He said that the Lord Chancellor lacked the necessary political clout to get a sensible settlement from the Chancellor of the Exchequer. Well, he should know; he held both offices of state successively and, after being at the Treasury, at the Ministry of Justice he was the first to take the knee to austerity cuts in departmental budgets at the beginning of the Cameron Government. The Ministry of Justice has never recovered.

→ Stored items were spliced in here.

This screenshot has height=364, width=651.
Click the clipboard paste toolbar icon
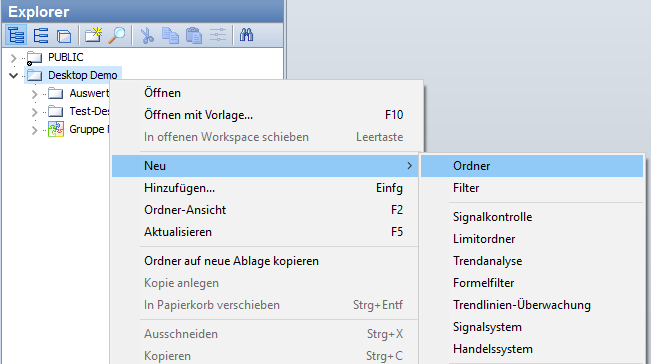(193, 35)
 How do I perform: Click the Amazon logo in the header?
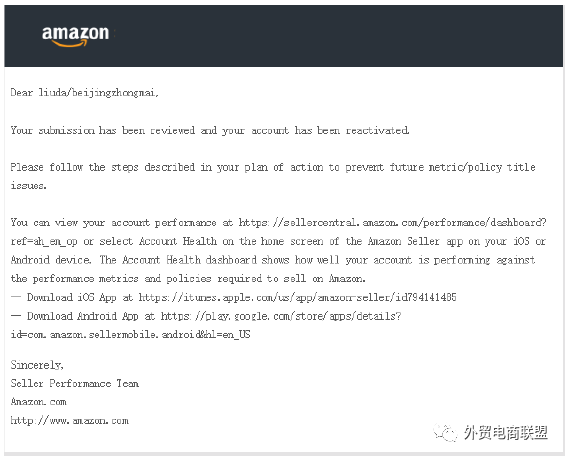pyautogui.click(x=76, y=36)
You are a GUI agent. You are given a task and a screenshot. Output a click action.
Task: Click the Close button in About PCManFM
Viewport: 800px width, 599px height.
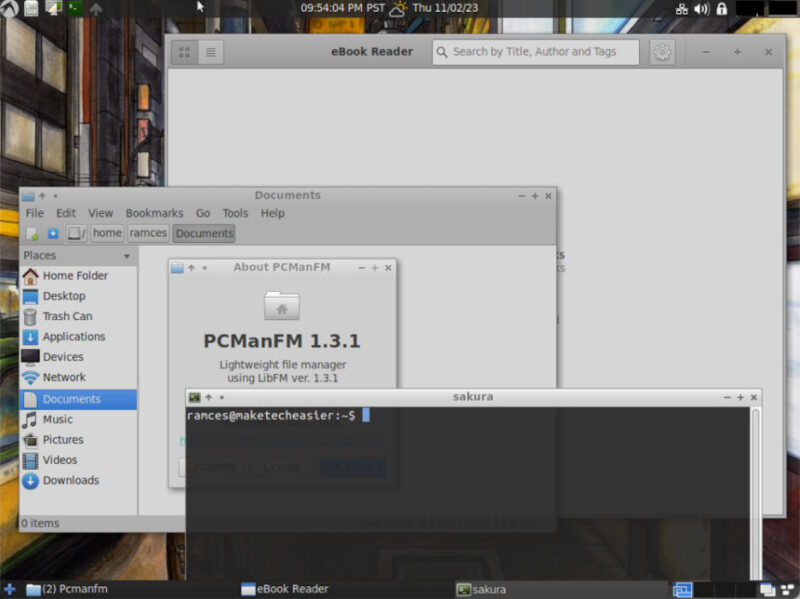coord(353,466)
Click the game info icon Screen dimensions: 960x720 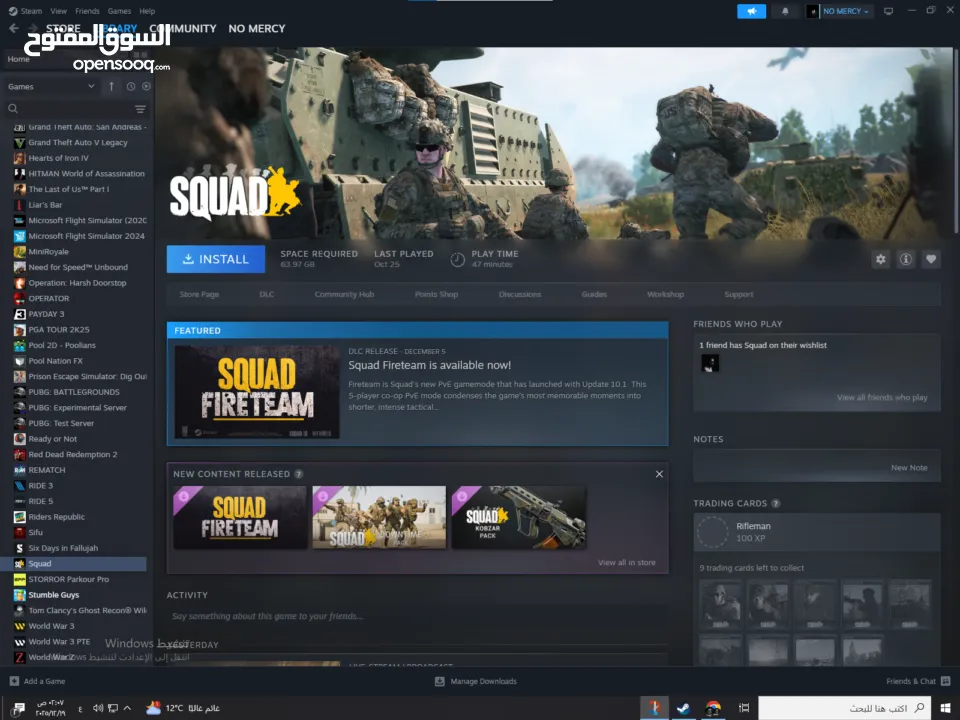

The analysis of the MoJ’s statistics published in October by the Institute for Government underlines the present crisis. First, there is a backlog of serious cases awaiting trial in the Crown Courts which, adjusted for complexity, amounts to a record high of 89,939 cases. This seriously diminishes the capacity of our courts system to deliver justice. Victims become disheartened and withdraw their complaints, to the distress of themselves and their families; the memories of witnesses fade; and juries grapple with events that occurred years before the trial. As the noble Lord, Lord Eatwell, pointed out, our prisons are overloaded with unconvicted prisoners on remand, awaiting trial—currently more than 15,000. Indeed, 28% of cases in the backlog have been waiting for over a year and 10% for over two years. This represents an increase of 54.2% in prisoners on remand between 2020 and the present.

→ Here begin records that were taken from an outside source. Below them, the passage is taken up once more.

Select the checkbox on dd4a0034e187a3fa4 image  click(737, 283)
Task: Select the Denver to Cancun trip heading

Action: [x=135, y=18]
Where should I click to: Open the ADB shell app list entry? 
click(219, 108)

As I said in my contribution to the debate on the King’s Speech three weeks ago, the major reasons for the backlog are a lack of judges, causing a serious decrease in the number of sitting days, and a lack of barristers, both to prosecute and defend. The diminution in criminal legal aid by 41% since 2010—the cause of the barristers’ strike—has destroyed the attractiveness of the criminal Bar as a career. So I repeat my call for incentives to aid recruitment; if the Government can fund £26,000 bursaries for young teachers to teach maths and the sciences, they need a similar scheme to fill up the vital vacancies at the criminal Bar.
The dire state of prisons was highlighted by the MoJ’s own figures. The backlog of major capital works was £1.4 billion in July 2023. It has been increasing by £220 million a year since 2019. Prisons are filthy and crumbling.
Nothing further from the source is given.